This is verified by other observers and participants in the administration.
Paul Krugman has pointed out “their initial domestic surveillance program was apparently so lawless and unconstitutional that even
John Ashcroft, approached on his sickbed, refused to go along.”
[iii] Jack Goldsmith, the president’s legal counsel provides an abundance of their devices in
The Terror Presidency.
[iv] Lawrence Wilkerson does likewise in a
New York Times retrospective biographical sketch.
[v] Michiko Kakutani in a review of Fred Kaplan’s
Daydream Believers quotes “The Bush Administration’s strategies failed “because they did not fit the realities of his era: They were based not on a grasp of technology, history or foreign cultures but rather on fantasy, faith and willful indifference toward those affected by their consequences.”
Kakutani:
“In their best intentioned moments, they put forth ideas without strategies, policies without process, wishes without means.”
And that is presuming that they ever presumed any ‘best intentions.’
No process.
That means there was no moral sense of the way facts were being gathered, no organization of counter arguments, weighing of opinions, resolution of conflicts resulting from these opinions, the careful preparation of a policy to match existing conditions, and no examination of the likely sequences of problems resulting from such a policy.
There was only a top down manufacturing by connivance, about contriving a case by bullying and coercion to prepare a system of lies for public deception.
It was and is a matter of deceit from start to finish.
In the end we come to the realization that the symmetry of the three men, their narcissistic (totally self-centered) flaming egos, allowed them to gather about themselves the most robust team of political sycophants this world has seen in 60 years and perhaps has ever seen.
In addition, typically as narcissists, these are men of absolute certitude, they never doubt, they never question themselves, they are never wrong, they listen to no one. “It has long been clear that
President Bush doesn’t feel other people’s pain.
His self-centeredness shines through whenever he makes off-the-cuff, unscripted remarks…”
[viii]We are being ruled by men “who are pathologically incapable of owning up to mistakes.”

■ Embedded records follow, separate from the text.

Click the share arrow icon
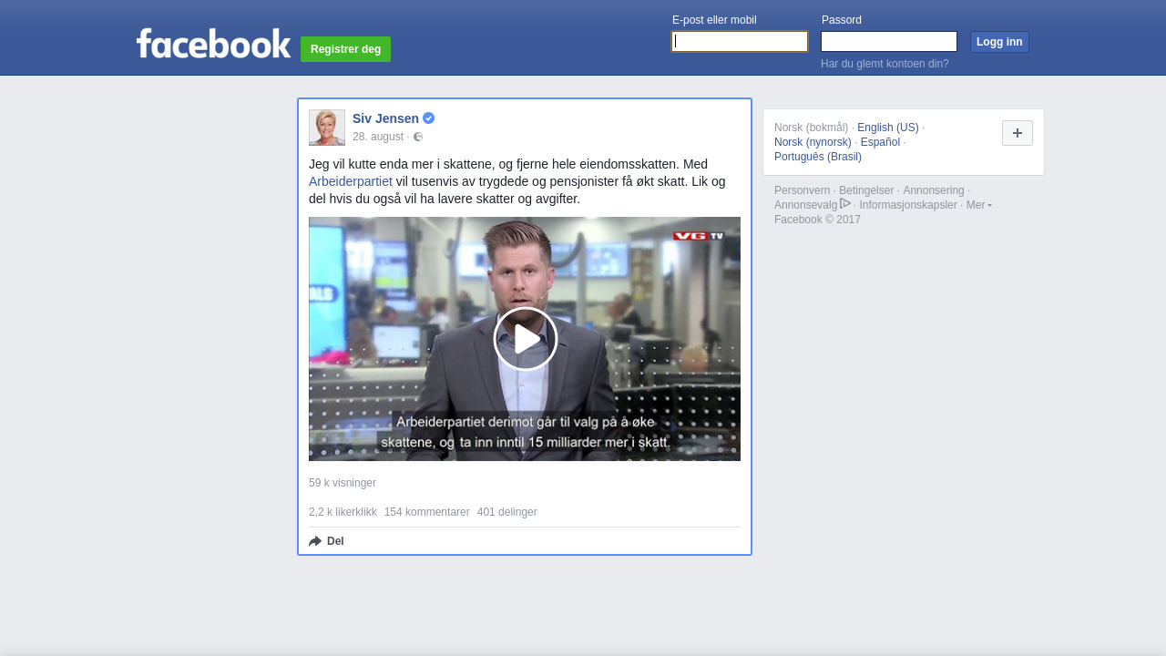Image resolution: width=1166 pixels, height=656 pixels. (315, 541)
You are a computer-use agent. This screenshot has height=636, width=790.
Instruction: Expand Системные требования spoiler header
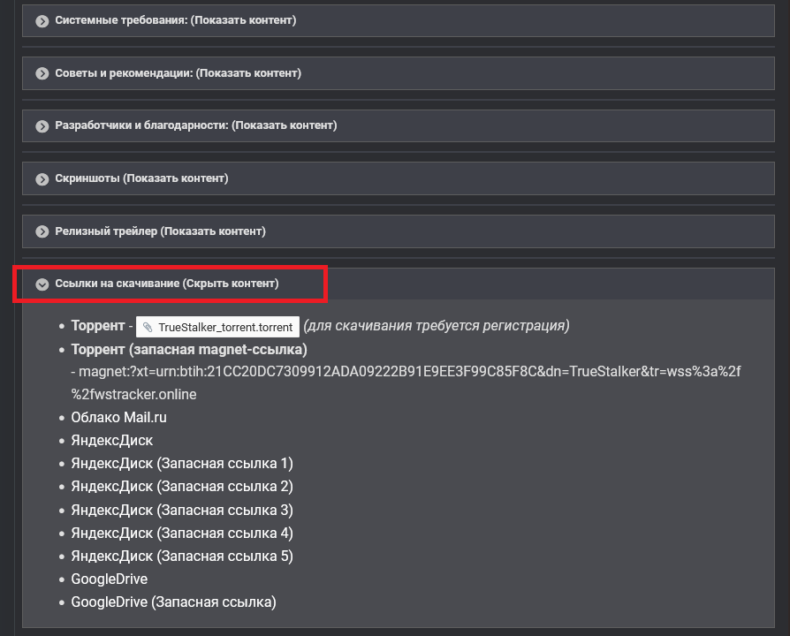coord(175,19)
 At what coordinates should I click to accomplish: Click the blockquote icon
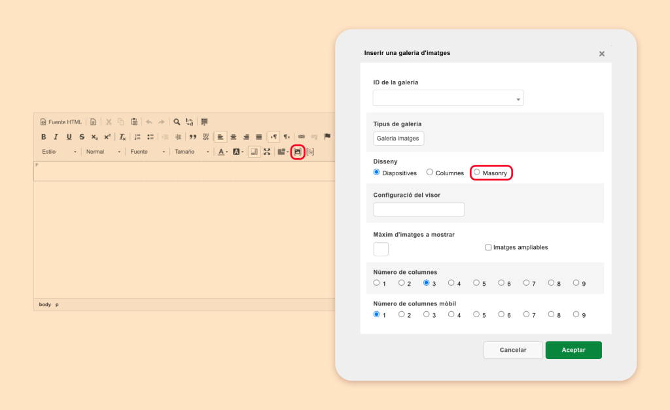(193, 137)
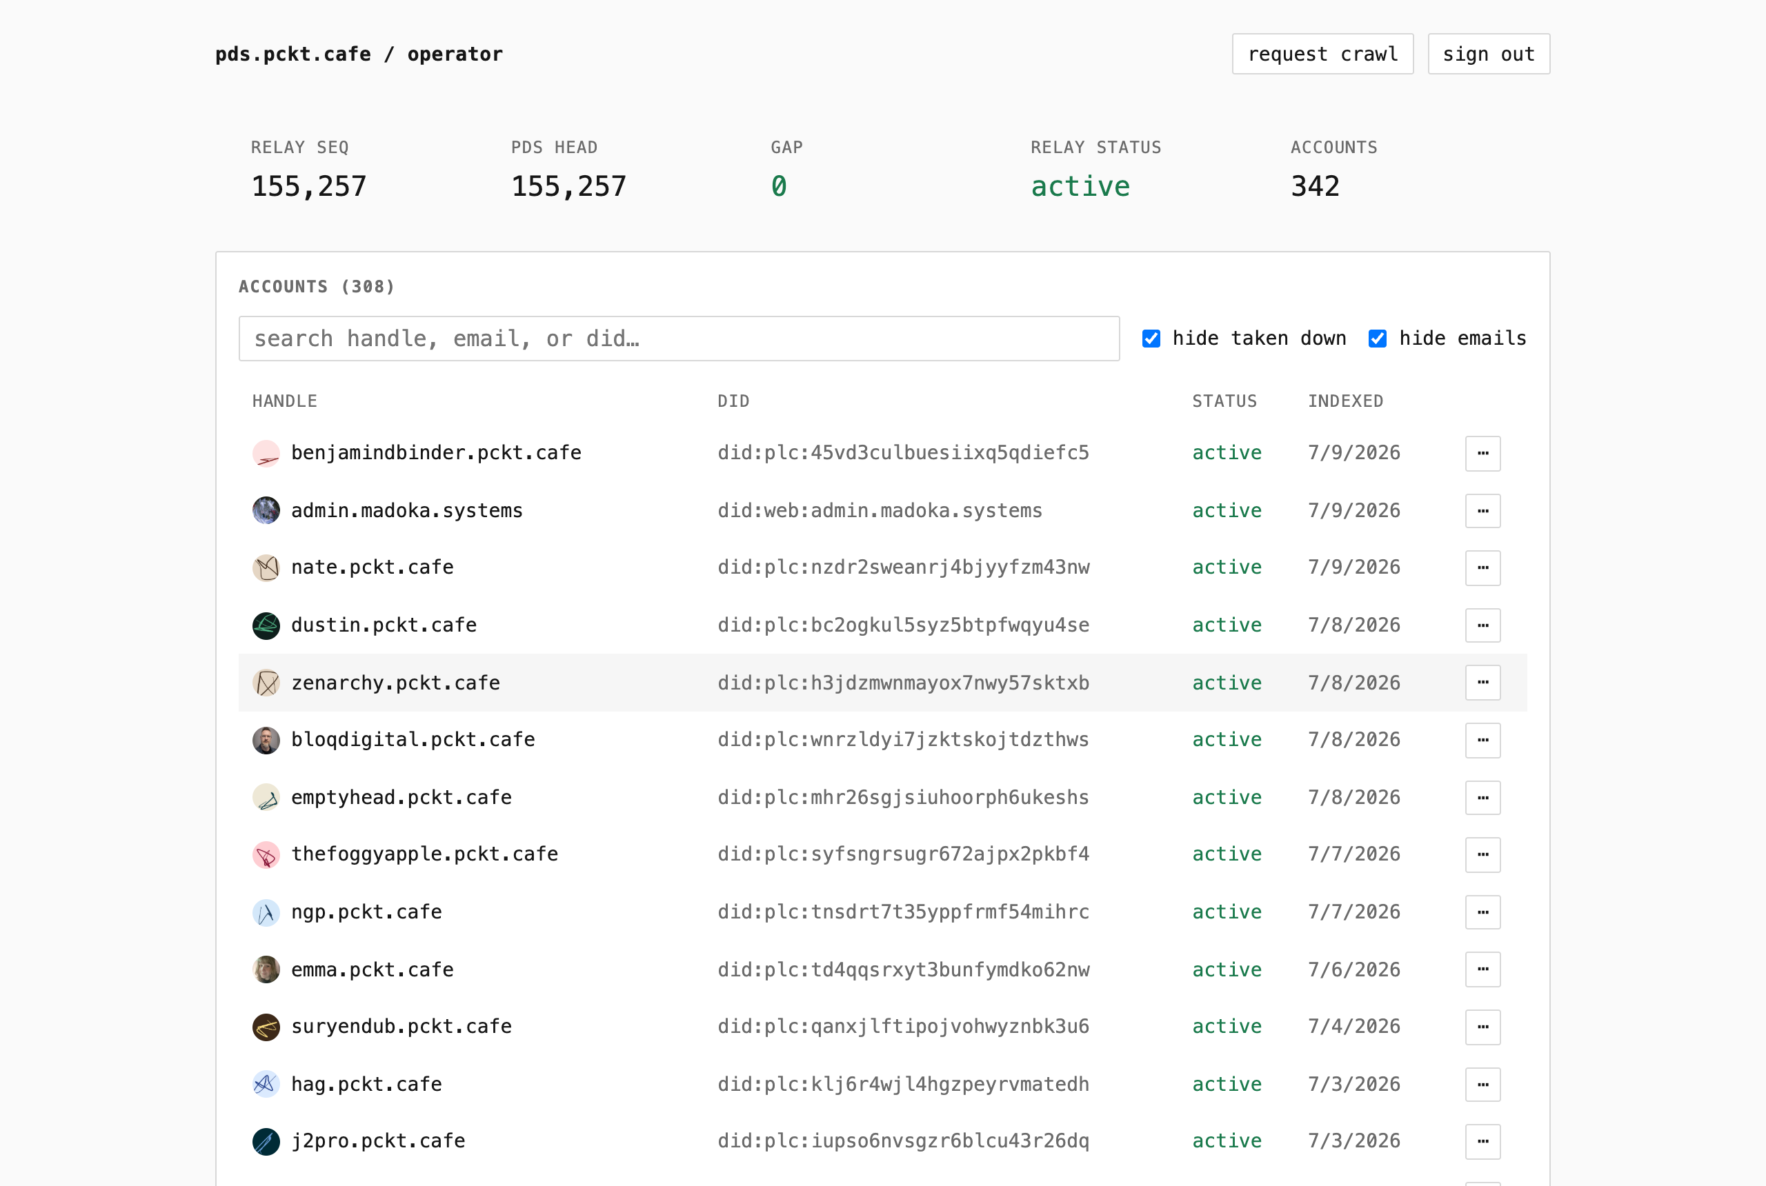
Task: Click the dustin.pckt.cafe avatar
Action: click(x=266, y=626)

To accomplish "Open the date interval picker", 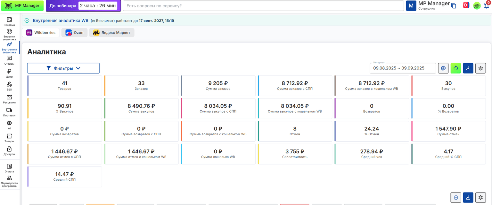I will pos(403,68).
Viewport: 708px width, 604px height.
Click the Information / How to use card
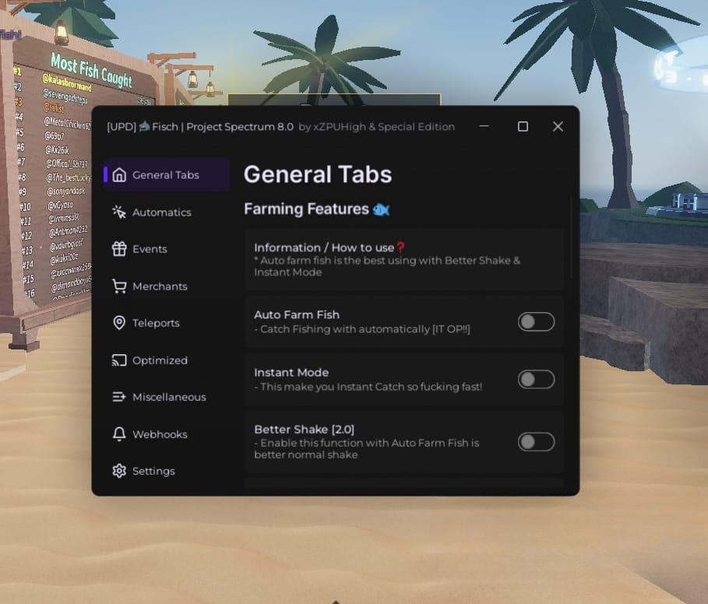[x=403, y=259]
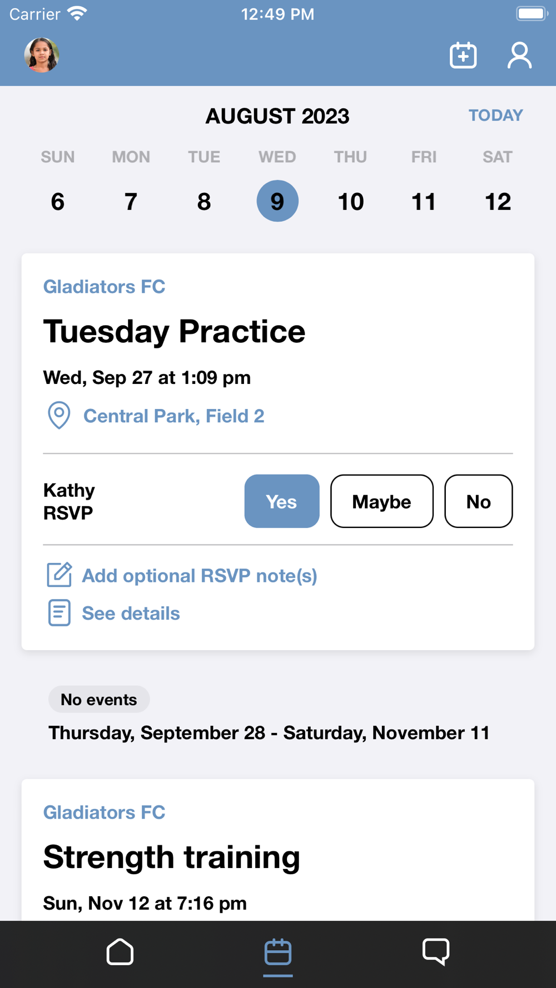Open the user account icon

(x=519, y=56)
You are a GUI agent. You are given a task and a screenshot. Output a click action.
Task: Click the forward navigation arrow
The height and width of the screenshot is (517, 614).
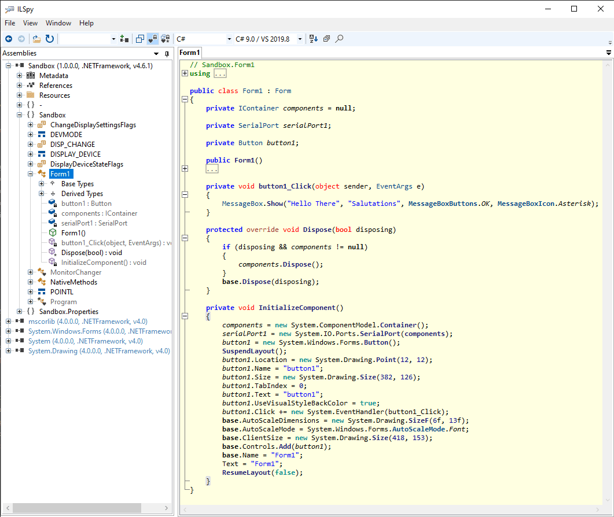[21, 39]
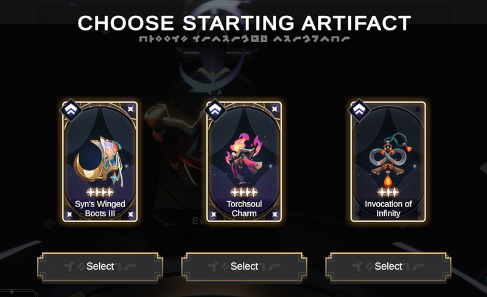The image size is (487, 297).
Task: Click the runic subtitle under the heading
Action: click(244, 39)
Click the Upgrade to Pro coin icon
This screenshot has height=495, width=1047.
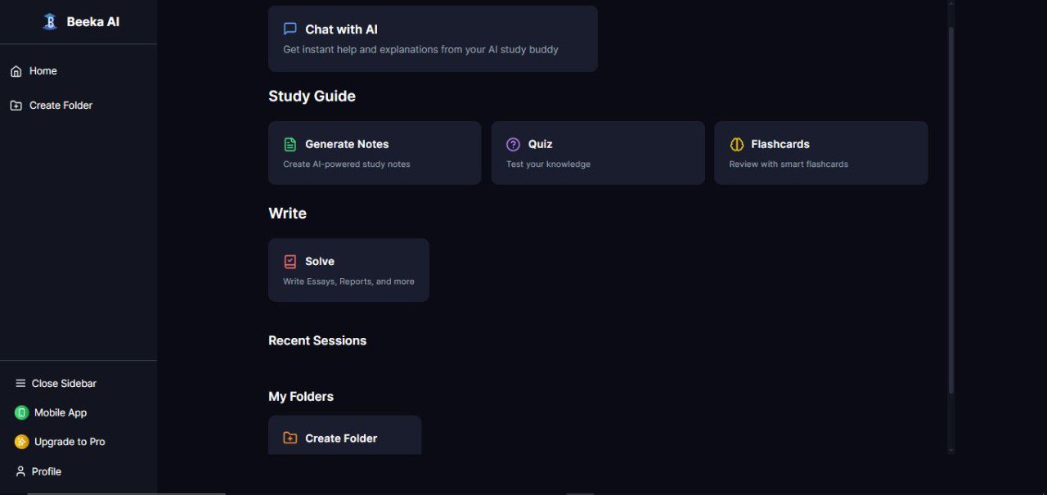[21, 441]
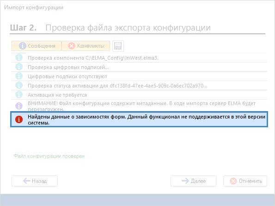The width and height of the screenshot is (275, 206).
Task: Click info icon beside Проверка компонента row
Action: point(19,57)
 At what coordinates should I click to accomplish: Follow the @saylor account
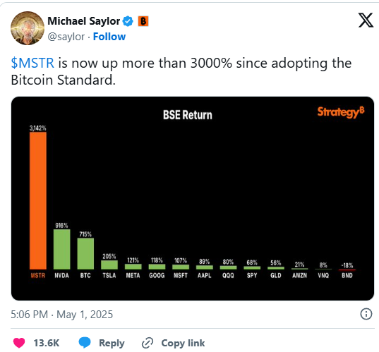[x=109, y=37]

[ix] Our sacred belief that the United States could not produce fascists because of our moral character and democratic system is here given the lie in all its stunning richness and degenerate flavor.
This triumvirate of warmongers has savaged a whole country, shoveling millions of Iraqis into a hell from which hundreds of thousands will never exit.
Our government and the public acceptance of its war policy until lately, the raving enthusiasm for war after 9/11 egged on by this administration, has laid waste the Iraqi nation and called it ‘freedom.’
No English word on this earth was ever given a more vile reputation on the ground of its application. That is unless we include England ’s grinding dissolution of the Scottish Highlanders and the starving of the Irish people.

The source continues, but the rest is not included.